Lição 3: Os Apologetas
1) São Justino (+165 aproximadamente) recebeu o cognome de "filósofo". Desde jovem, passou
pelas principais escolas de filosofia de sua época (o Estoicismo, o Aristotelismo, o Pitagorismo. o
Platonismo); finalmente conheceu os Profetas do Antigo Testamento e assim chegou a Cristo, cuja
mensagem lhe satisfez plenamente; por isto dizia que o Cristianismo é a verdadeira filosofia; revestido
do pálio dos filósofos, deixou sua terra natal, a Palestina, e foi pelo mundo até estabelecer sua escola
em Roma. Deixou duas Apologias e o "Diálogo com Trifão judeu". Os principais pontos doutrinais ai
apresentados são:
- a teoria do Verbo seminal. Onde há verdade, esta foi comunicada pelo Verbo de Deus. A
filosofia grega contém gérmens de verdade, que o Verbo lhe transmitiu através do Antigo Testamento.
Também todo homem possui no seu íntimo um gérmen do Verbo, que o capacita a conhecer a
verdade. Após a vinda de Cristo, a plenitude da verdade se acha entre os cristãos.
- O paralelo Eva-Maria foi formulado por São Justino pela primeira vez. Eva virgem (antes de se
relacionar com Adão), pela desobediência, trouxe a morte ao mundo; Maria Virgem pela sua fé trouxe
a Vida-Cristo à humanidade.
2) Tertuliano (+após 220) fez-se cristão em idade adulta, quando já exercia a profissão de
advogado. Teve o grande mérito de criar uma terminologia precisa e afinada com as categorias do
Direito para exprimir a mensagem crista. Cheio de fantasia, sátira e eloqüência, tendia ao rigorismo,
que o levou a abandonar a Igreja para aderir ao Montanismo (que apregoava a proximidade de nova
era, a do Espírito). Deixou 31 obras dedicadas a reafirmar o Cristianismo frente aos adversários.

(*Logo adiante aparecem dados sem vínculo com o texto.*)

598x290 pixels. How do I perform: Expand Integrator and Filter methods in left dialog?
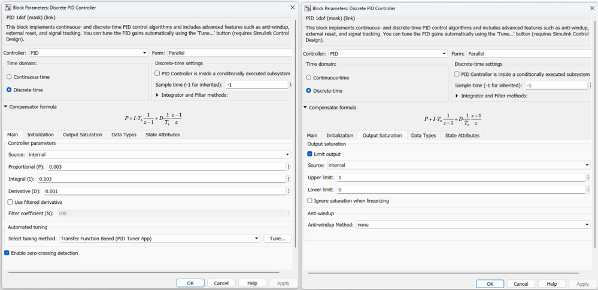point(157,95)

3) Minúcio Félix é o autor do diálogo Octavius, do século III. Apresenta a troca de ideias entre
o cristão Otávio e o pagão Cecílio; refuta as acusações contra os cristãos e traça um quadro atraente da
vida destes.
4) A Epístola a Diogneto é de autor anônimo, que se dirige a um pagão de alta categoria para
valorizar a ética dos cristãos: "Participam de tudo como cidadãos, mas tudo suportam como
estrangeiros. Qualquer terra estranha é pátria para eles; qualquer pátria, terra estranha. Casam-se e
procriam, mas nunca lançam fora o que geraram... Na terra vivem, participando da cidadania do'céu...

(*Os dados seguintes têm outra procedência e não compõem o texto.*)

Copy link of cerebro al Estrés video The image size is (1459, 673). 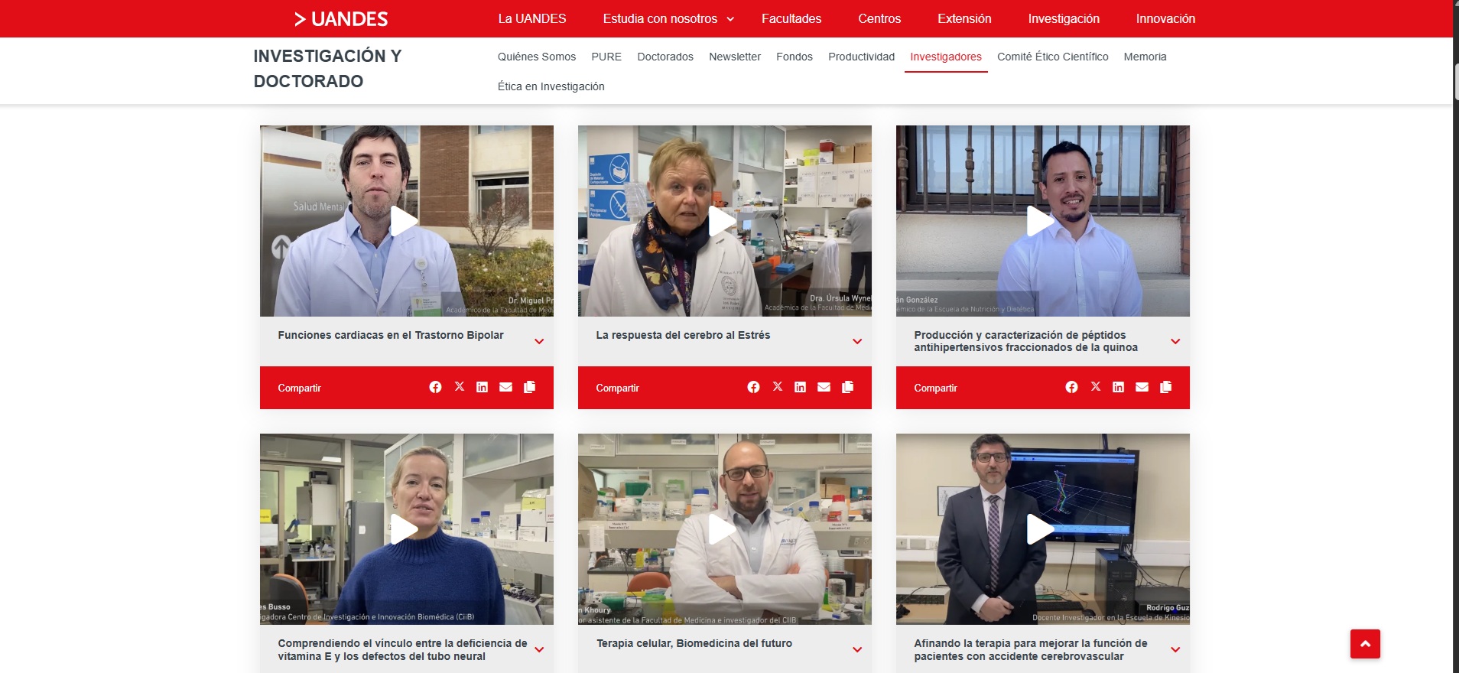(x=847, y=387)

Para resumir numa palavra: o que a alma é no corpo, são os cristãos no mundo".
O estudioso muito lucrará se se dedicar à leitura de tais obras, pois lá encontrará fontes de
inestimável riqueza para a fé e a espiritualidade.
MÓDULO 4: AS PERSEGUIÇÕES
O Cristianismo expandiu-se com rapidez surpreendente, apesar dos obstáculos que encontrou no
mundo pagão. Vejamos, pois, quais os principais fatores que favoreceram a sua difusão e quais os
grandes obstáculos que se lhe opuseram.
Ora a essa sociedade o Evangelho propunha a valorização de toda e qualquer pessoa humana,
feita à imagem e à semelhança de Deus (cf. Gl 3,27-29; Cl 3,11), a caridade para com todos, o amor à
pobreza e à renúncia. Desvendava também o sentido da vida inspirado pelo amor daquele que
primeiro nos amou (1Jo 4,19) e que nos chamou ao consórcio da sua bem-aventurança a ser alcançada
pela configuração a Cristo.
2) Como foi insinuado, o Cristianismo aparecia aos pagãos como algo absolutamente novo e
inaudito (cf. 2Cor 5,17), mas correspondente às aspirações mais profundas do ser humano. Por isto
podia dizer Tertuliano, o jurista romano convertido à fé cristã no fim do século II: "A alma humana é
naturalmente cristã"; encontra no Evangelho a resposta aos seus anseios inatos.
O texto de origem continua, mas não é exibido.